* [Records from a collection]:

————

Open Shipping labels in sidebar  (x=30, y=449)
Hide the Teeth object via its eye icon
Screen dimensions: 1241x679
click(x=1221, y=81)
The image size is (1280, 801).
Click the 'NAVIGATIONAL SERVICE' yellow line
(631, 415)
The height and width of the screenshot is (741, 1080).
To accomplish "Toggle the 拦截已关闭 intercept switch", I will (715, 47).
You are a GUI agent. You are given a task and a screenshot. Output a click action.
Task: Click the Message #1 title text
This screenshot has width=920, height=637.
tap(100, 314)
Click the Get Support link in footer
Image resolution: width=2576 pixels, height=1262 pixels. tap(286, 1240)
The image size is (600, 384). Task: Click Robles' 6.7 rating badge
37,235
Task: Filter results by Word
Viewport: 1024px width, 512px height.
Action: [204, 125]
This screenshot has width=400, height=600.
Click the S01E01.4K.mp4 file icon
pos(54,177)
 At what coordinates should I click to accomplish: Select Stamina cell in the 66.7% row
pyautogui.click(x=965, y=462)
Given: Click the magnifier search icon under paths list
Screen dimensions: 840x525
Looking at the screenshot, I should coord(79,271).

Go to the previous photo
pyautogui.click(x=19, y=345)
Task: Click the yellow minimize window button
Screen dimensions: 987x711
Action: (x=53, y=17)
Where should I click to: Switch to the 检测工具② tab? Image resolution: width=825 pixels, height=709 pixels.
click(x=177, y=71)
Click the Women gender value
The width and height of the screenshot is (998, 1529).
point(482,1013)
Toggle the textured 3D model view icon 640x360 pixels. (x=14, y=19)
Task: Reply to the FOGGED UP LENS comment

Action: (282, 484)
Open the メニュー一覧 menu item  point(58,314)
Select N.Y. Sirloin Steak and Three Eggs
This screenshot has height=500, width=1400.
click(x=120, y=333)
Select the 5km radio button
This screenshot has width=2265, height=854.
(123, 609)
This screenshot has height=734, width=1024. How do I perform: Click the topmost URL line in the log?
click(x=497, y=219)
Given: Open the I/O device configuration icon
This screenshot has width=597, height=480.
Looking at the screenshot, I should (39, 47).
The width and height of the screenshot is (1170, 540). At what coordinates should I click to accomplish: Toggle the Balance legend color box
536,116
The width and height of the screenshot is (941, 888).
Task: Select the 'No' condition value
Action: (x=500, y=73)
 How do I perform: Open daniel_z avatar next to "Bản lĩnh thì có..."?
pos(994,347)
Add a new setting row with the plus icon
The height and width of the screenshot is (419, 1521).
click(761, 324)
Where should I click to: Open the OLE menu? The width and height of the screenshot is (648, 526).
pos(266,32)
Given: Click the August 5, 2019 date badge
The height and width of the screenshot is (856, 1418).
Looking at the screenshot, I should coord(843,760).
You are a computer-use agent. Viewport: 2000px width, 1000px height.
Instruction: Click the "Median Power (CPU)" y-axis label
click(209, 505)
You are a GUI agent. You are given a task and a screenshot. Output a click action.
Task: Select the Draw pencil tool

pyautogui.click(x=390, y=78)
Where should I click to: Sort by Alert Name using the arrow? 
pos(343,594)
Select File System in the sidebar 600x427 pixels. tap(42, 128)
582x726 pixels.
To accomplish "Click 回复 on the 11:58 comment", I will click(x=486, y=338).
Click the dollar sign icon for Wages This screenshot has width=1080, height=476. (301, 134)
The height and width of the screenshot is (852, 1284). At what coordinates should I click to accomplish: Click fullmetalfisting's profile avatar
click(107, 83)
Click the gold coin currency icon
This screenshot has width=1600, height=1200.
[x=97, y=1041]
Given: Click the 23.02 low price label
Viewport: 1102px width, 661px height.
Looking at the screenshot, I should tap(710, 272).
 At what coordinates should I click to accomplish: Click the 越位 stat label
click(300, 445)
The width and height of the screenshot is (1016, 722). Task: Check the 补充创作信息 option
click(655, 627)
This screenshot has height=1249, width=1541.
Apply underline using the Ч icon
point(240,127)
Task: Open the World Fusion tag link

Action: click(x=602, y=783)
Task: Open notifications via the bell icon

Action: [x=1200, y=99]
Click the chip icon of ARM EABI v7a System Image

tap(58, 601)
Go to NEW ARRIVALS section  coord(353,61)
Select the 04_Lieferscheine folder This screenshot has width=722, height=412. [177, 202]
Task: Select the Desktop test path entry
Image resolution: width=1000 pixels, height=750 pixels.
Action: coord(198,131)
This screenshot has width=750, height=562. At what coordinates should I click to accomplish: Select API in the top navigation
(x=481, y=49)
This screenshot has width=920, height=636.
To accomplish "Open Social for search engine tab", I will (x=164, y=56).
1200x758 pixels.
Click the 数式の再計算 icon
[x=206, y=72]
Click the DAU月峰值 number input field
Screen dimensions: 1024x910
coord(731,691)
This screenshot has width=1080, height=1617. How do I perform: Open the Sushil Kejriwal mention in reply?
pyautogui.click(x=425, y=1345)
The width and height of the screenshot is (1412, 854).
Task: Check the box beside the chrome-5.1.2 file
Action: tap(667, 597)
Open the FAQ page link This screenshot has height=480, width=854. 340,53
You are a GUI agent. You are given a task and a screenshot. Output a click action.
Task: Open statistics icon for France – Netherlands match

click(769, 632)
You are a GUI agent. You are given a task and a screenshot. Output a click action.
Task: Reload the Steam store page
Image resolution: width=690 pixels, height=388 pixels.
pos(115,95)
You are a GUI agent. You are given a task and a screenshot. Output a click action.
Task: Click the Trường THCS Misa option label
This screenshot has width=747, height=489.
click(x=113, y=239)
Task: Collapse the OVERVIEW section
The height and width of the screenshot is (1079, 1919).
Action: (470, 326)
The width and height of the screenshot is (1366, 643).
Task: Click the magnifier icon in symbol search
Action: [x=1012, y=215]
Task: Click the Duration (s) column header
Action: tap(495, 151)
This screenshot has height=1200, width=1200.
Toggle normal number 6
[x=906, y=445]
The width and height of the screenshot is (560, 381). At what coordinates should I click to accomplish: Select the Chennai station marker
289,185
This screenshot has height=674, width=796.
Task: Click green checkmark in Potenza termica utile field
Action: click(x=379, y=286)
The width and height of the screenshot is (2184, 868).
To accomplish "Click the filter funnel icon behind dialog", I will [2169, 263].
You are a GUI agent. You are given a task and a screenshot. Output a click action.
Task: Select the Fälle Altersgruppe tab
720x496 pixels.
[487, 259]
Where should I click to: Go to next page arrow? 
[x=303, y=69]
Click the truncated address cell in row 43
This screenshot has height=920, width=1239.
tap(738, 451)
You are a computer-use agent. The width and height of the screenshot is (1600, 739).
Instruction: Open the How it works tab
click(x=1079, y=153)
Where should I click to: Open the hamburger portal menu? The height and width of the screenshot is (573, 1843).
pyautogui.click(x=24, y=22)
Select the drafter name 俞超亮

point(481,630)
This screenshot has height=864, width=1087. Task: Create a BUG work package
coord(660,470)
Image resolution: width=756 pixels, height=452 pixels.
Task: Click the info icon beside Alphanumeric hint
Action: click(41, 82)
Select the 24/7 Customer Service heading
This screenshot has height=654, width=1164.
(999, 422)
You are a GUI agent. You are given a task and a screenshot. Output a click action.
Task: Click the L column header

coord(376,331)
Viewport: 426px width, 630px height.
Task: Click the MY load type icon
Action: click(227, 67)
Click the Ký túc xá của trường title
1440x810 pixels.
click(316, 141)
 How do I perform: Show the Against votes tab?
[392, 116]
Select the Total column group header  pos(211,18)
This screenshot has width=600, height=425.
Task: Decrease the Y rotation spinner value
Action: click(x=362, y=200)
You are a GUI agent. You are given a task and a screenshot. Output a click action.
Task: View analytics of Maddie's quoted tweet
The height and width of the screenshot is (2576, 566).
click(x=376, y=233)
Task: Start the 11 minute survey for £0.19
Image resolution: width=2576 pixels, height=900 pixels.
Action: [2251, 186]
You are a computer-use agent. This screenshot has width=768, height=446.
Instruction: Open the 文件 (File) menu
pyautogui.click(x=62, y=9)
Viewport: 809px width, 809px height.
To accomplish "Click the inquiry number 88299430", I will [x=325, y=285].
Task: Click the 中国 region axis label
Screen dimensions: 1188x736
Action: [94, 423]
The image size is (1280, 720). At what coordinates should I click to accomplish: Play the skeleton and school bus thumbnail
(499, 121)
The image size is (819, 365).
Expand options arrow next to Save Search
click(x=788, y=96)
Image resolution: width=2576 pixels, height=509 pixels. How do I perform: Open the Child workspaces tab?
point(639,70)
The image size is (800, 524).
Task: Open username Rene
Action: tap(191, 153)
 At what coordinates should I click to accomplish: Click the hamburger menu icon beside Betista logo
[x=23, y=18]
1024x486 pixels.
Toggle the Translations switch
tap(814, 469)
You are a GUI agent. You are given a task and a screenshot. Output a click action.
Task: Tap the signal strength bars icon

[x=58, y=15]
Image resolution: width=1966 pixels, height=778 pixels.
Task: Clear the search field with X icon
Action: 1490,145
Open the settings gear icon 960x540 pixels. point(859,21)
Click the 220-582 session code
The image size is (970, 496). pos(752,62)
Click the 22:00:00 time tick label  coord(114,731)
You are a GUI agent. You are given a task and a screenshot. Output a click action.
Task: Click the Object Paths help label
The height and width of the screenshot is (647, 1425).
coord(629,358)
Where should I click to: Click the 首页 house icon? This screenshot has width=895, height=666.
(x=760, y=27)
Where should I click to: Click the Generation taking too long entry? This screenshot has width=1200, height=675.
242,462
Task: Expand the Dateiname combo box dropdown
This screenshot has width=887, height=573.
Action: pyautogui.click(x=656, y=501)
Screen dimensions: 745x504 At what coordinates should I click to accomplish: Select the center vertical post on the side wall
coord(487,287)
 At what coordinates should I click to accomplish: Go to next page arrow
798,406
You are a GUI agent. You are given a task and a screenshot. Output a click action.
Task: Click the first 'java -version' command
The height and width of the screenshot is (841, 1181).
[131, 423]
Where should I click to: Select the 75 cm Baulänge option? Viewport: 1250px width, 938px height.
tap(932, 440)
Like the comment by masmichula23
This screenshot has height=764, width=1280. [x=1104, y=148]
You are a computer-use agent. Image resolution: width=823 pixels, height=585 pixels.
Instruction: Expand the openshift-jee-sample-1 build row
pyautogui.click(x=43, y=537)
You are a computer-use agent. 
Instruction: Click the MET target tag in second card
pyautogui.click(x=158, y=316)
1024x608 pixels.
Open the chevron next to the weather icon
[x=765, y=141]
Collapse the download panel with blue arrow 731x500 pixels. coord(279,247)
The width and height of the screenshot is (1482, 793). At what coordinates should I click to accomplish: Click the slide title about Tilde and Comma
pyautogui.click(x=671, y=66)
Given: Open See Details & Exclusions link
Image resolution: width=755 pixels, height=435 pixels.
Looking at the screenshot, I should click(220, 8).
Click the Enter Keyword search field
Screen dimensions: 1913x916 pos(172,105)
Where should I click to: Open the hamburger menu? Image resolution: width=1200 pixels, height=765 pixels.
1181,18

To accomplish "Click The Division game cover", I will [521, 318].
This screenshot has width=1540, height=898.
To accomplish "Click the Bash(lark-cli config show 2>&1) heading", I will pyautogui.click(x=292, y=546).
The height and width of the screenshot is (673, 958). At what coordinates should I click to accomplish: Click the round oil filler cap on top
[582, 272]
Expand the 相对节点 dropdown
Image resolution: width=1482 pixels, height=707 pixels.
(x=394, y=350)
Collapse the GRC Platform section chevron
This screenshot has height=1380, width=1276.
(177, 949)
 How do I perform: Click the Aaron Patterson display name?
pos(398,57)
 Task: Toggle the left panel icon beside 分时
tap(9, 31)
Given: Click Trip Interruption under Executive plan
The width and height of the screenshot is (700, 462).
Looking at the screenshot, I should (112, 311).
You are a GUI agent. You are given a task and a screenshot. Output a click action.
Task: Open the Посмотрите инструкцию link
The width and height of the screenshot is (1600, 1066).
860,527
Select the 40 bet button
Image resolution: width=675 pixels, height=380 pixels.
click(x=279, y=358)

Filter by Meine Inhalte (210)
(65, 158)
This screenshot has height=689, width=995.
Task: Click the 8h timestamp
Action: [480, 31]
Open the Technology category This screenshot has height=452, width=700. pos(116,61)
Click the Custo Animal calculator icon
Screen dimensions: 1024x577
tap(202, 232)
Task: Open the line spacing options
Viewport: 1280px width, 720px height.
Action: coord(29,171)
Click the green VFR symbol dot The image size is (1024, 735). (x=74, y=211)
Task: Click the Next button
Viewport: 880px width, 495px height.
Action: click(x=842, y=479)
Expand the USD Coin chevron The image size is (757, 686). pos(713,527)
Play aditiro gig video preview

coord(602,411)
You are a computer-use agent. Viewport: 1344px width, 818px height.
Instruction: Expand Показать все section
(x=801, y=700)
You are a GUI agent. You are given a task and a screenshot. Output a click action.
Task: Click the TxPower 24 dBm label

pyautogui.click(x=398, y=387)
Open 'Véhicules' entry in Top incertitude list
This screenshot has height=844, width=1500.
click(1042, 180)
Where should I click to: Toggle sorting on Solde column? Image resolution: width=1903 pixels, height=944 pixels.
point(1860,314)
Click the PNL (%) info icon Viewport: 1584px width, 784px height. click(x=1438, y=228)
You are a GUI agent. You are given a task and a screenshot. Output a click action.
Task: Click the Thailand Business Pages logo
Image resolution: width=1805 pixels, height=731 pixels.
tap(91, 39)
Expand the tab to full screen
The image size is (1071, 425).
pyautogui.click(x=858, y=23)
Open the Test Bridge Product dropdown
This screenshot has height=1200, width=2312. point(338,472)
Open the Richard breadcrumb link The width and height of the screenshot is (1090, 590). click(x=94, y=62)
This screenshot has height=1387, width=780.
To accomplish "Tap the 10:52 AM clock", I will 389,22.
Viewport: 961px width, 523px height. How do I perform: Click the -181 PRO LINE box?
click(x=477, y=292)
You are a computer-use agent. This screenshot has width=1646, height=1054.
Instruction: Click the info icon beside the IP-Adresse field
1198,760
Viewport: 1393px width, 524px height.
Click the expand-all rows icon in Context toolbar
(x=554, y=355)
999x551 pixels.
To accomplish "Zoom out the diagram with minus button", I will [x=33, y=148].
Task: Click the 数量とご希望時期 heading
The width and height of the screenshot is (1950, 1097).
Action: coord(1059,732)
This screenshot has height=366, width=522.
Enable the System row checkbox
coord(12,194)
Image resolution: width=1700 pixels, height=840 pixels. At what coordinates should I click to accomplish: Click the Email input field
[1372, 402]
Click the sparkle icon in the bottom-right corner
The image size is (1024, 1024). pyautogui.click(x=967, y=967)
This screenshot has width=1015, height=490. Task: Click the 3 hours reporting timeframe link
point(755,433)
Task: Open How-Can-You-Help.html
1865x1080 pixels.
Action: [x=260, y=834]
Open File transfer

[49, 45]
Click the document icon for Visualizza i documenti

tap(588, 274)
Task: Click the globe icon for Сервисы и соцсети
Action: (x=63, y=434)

————

* [INSTRUCTIONS TO FOLLOW]: Search the entries for the word "Collapse". Copy each line where it appears.

* [ANSWER BOX]:
Task: Collapse the OVERVIEW section
Collapse the download panel with blue arrow 731x500 pixels. coord(279,247)
Collapse the GRC Platform section chevron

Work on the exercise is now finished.